Researchers considered reaching an eGFR of less than 15 mL/min/1.73 m² or eGFR decline of at least 40% the primary outcome, in addition to the composite end points of these separate end points. Using the Cox model, researchers used each end point as a time-varying indicator to estimate the time to kidney replacement therapy and was measured by the number of events and prediction accuracy.
During a median follow-up of 2.7 years, 8,211 patients showed a median baseline eGFR of 27 mL/min/1.73 m² and 1,448 kidney replacement therapy events. The eGFR end point showed a better prognostic ability than the 40% eGFR decline among patients with stage 4 CKD, but the end points were similar to patients with stage 3 CKD. Researchers determined the combination of eGFR of less than 15 mL/min/1.73 m² and 40% eGFR decline showed the highest prognostic ability for estimating kidney replacement therapy.

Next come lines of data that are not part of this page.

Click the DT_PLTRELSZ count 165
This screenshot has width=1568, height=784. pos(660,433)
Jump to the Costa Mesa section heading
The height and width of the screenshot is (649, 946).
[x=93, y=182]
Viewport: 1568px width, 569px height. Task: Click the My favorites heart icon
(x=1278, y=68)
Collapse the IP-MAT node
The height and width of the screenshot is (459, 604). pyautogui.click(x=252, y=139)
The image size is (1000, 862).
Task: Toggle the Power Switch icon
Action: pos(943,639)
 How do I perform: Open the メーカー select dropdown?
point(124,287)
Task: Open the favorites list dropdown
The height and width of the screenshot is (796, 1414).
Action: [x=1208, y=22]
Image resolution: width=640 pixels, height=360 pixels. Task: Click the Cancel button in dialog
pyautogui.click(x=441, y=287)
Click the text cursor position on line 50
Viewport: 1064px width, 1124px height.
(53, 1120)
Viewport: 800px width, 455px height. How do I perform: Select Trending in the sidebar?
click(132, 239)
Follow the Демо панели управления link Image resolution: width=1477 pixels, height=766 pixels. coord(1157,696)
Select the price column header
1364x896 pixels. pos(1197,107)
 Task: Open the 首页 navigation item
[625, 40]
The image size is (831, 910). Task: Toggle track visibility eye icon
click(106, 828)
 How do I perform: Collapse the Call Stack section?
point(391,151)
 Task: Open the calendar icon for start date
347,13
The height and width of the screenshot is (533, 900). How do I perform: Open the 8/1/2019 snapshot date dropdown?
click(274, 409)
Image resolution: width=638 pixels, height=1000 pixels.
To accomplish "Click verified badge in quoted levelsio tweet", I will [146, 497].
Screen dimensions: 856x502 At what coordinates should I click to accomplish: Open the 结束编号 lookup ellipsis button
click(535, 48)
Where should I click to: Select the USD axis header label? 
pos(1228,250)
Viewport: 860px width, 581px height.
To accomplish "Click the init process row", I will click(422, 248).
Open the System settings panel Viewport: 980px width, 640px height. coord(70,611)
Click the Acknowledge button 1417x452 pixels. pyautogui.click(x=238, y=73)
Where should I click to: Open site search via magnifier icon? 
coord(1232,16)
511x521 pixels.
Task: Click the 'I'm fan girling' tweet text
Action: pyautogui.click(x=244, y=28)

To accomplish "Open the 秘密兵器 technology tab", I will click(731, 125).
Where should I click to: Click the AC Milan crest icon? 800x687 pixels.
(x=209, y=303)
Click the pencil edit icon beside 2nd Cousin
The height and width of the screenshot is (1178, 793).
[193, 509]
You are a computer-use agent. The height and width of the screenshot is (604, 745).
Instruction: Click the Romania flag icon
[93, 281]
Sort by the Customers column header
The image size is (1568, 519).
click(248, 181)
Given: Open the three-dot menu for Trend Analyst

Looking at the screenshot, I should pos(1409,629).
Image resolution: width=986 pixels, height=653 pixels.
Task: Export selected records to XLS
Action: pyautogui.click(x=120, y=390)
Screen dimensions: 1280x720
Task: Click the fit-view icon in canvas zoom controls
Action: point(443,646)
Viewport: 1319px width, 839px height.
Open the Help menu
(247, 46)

“This study provides empirical evidence that a potential surrogate end point that combines kidney replacement therapy, a low eGFR and a percentage eGFR decline can accurately represent kidney replacement therapy while increasing the number of outcome events among patients with advanced CKD and in a multinational, real-world setting,” Zee and colleagues wrote. They added, “The harmonized use of this approach for patient-centered kidney failure outcomes in clinical research will accelerate the translation of new discoveries to clinical practice, such as the identification of modifiable risk factors of kidney failure and effective treatments to prevent kidney failure.”